Affelgia: Being forced to fall in love with simpler times. Resisting at first, and then slowly sliding in. Conversing with family members at length, looking for old photos and memorabilia stuck in nooks and crannies. Listening more. Thinking more. Getting acquainted with this newfound nothingness and rediscovering the meaning of home.
Hyposilation: The feeling when you’re convinced you have the virus. The anxiety is real. There’s always a scratch in your throat. It begins with denial, then fear, and as paranoia takes over, every single cough sounds like a death knell. You stay up at night sweating, and then feel relieved to think maybe the sweating will get rid of the fever you seem to think you have.
Vegatrap: The uneasy feeling of being boxed in. Even if all you did on a Sunday was sit in your shorts, stuff your face with chips and watch movies, the fact that the option of going out has been snatched away from you makes you feel like your home is getting smaller. You’re safe, you’re fine, but you’re itching to be outside. If only you could go meet your friends again. Have a drink. You sigh, take out your phone, and go back to the couch to vegetate again.
Pinerii: The deep longing to sit in an actual meeting room in office again only to feel people around you in their physicalities, observe their body language, get used to their idiosyncrasies, be part of their humanness and warmth. The yearning to sit in the cafeteria again, drum on the table, feel the energy of a group of friends as they crack a joke, describe an incident, narrate a story, share a feeling, and for one magical moment, you’re all part of the same fleeting, wondrous moment as co-workers, as friends, as humans.

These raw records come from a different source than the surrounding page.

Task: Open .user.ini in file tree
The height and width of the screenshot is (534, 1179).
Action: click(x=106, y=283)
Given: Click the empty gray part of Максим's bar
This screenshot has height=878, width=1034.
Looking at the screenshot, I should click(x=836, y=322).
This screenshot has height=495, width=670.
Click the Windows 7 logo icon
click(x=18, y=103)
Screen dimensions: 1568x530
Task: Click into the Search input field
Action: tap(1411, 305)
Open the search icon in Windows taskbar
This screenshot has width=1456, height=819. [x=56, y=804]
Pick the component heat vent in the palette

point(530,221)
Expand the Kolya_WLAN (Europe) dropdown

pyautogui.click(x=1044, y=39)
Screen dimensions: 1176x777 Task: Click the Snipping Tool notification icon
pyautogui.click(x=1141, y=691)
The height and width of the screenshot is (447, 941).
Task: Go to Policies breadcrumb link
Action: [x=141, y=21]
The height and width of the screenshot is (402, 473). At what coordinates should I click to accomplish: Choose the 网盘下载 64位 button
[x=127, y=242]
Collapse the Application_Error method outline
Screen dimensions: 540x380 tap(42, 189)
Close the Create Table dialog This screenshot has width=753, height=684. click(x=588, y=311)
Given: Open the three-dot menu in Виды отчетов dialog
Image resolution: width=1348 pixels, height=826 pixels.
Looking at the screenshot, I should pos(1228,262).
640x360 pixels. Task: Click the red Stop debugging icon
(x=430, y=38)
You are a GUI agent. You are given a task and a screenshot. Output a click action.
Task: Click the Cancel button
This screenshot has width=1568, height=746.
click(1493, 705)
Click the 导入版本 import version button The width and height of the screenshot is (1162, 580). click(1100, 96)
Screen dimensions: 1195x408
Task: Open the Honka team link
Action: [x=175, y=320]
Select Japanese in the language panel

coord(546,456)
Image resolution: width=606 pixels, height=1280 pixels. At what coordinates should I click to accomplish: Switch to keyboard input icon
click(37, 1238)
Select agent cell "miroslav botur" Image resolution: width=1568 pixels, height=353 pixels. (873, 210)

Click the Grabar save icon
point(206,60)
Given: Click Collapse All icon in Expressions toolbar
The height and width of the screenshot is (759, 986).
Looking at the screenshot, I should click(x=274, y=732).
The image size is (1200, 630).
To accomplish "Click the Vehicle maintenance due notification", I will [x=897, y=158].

Unisyne: The marvellous gravity of a force that has invariably connected humanity by an invisible thread. For the first time in our lives, we understand each other’s struggle, we reach out to help, we support and applaud everyone who’s doing their jobs away from the security of their homes. Symbolically, we’re all holding hands and are wishing for the same thing: for the infection to stop spreading, and for not having to think twice before unfolding our arms and going in for a bear hug.